Comissão do Senado debate projeto para anular regras de aborto legal em menores

Proposta tenta derrubar resolução do Conanda que dispensa aval dos pais em caso de estupro

Por Fhagner Soares, ContilNet 02/06/2026 às 06:00
Resolução do Conanda garante autonomia a crianças grávidas por abuso; parlamentares criticam falta de teto para idade gestacional/ Foto: Reprodução

A Comissão de Direitos Humanos (CDH) do Senado Federal incluiu na pauta de votações desta terça-feira (2) a análise de um projeto de decreto legislativo que visa suspender uma resolução do Conselho Nacional dos Direitos da Criança e do Adolescente (Conanda). A norma técnica em vigor estabelece diretrizes e protocolos para o atendimento médico, psicológico e social de crianças e adolescentes que foram vítimas de violência sexual. O ponto central do embate político e jurídico envolve o acesso de menores ao aborto legal.

A matéria sob apreciação dos senadores já conta com o aval da Câmara dos Deputados, onde foi aprovada em novembro do ano passado. O objetivo do texto é anular o ato administrativo do conselho, sob a justificativa de que o órgão extrapolou suas competências regulatórias.

A resolução editada pelo Conanda determina que meninas e adolescentes grávidas em decorrência de estupro recebam acolhimento imediato e especializado na rede pública de saúde. O texto assegura a autonomia da menor na decisão de interromper a gestação forçada, desobrigando a apresentação de uma autorização prévia por parte dos pais ou responsáveis legais. No Brasil, a interrupção da gravidez é permitida por lei em três cenários específicos: gestação decorrente de violência sexual, risco iminente de morte para a mãe e fetos com anencefalia.

O regramento passou a ser fortemente contestado por bancadas conservadoras no Congresso por dois fatores principais: a ausência de fixação de um limite de idade gestacional (semanas de gravidez) para a execução do procedimento cirúrgico ou medicamentoso e a permissão para que os serviços de saúde façam os encaminhamentos clínicos sem a ciência ou a validação da família da vítima.
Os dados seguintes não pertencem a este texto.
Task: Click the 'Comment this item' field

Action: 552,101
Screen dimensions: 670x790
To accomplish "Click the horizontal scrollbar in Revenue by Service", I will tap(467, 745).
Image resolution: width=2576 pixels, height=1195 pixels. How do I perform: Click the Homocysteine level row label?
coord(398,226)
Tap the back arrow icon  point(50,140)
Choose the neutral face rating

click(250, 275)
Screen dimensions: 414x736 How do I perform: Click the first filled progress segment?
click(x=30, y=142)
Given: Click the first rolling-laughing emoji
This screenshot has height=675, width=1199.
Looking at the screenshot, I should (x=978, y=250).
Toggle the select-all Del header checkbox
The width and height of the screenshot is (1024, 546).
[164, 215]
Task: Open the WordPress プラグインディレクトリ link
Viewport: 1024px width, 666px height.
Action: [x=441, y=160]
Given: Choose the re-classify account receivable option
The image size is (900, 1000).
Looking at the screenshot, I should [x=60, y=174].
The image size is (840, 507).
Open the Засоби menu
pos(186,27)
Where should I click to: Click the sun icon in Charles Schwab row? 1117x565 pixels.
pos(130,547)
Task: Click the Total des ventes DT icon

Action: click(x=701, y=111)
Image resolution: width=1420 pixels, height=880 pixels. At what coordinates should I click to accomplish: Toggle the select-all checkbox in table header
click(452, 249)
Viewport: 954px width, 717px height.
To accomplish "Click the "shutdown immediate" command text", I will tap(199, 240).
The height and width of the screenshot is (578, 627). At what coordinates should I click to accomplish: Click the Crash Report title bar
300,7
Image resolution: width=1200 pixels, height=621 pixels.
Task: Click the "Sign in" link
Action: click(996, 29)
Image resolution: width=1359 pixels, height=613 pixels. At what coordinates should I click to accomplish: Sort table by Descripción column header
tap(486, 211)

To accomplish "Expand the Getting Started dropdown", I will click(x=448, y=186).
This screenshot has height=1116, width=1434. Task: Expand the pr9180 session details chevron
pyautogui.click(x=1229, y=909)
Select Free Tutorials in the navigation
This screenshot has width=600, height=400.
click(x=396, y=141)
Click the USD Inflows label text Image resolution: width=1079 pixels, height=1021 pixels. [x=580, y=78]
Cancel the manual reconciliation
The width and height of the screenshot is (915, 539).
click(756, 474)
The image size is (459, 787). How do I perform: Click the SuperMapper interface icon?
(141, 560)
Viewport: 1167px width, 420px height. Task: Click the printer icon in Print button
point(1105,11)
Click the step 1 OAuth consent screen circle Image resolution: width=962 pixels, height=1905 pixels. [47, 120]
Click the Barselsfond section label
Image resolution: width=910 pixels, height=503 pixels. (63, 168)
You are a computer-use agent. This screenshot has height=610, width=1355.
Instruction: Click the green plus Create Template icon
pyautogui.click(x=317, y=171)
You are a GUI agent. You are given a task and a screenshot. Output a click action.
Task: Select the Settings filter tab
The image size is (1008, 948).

A relatoria do projeto no Senado está sob a responsabilidade da senadora Damares Alves (Republicanos-DF). Em seu parecer, a parlamentar sustenta que as políticas de acolhimento a menores agredidas não podem desconsiderar a blindagem jurídica devida ao feto. Na avaliação de Damares, tanto a criança vítima do crime quanto o nascituro encontram-se em condições de extrema vulnerabilidade e devem receber igual tutela constitucional.

O embate arrasta-se desde 2024, período em que a senadora chegou a obter uma decisão liminar na Justiça para paralisar a eficácia do texto do Conanda. A decisão provisória, contudo, acabou revogada em segunda instância pela Justiça Federal, que deu sinal verde para o restabelecimento e a publicação oficial da norma.

Ao restabelecer a validade da resolução do conselho, o desembargador federal Ney Bello, integrante do Tribunal Regional Federal da 1ª Região (TRF-1), argumentou em seu despacho que o ato normativo não inova e nem altera as balizas do Código Penal brasileiro no tocante ao aborto. O magistrado destacou que se mostrava inadequado travar a execução de parâmetros de proteção a crianças abusadas sob a premissa de se resguardar o nascituro.

As discussões legislativas ocorrem em um momento em que indicadores apontam uma escalada nas notificações de estupro de vulnerável no país — crime tipificado quando há atos sexuais praticados contra menores de 14 anos ou pessoas impossibilitadas de oferecer consentimento. Caso venha a ser chancelada pela CDH e avance no plenário do Senado, a suspensão causará uma imediata alteração nas rotinas de hospitais, delegacias e centros de assistência social de todo o território nacional.